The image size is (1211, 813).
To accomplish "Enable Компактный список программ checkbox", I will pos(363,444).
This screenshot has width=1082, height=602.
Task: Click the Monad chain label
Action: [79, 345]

• EXERCISE PROMPT: Copy out all of the data. Keep every word unchanged.

• RESULT OF THIS EXERCISE:
The image size is (1211, 813).
To accomplish "Enable Компактный список программ checkbox", I will pos(363,444).
This screenshot has width=1082, height=602.
Task: Click the Monad chain label
Action: [79, 345]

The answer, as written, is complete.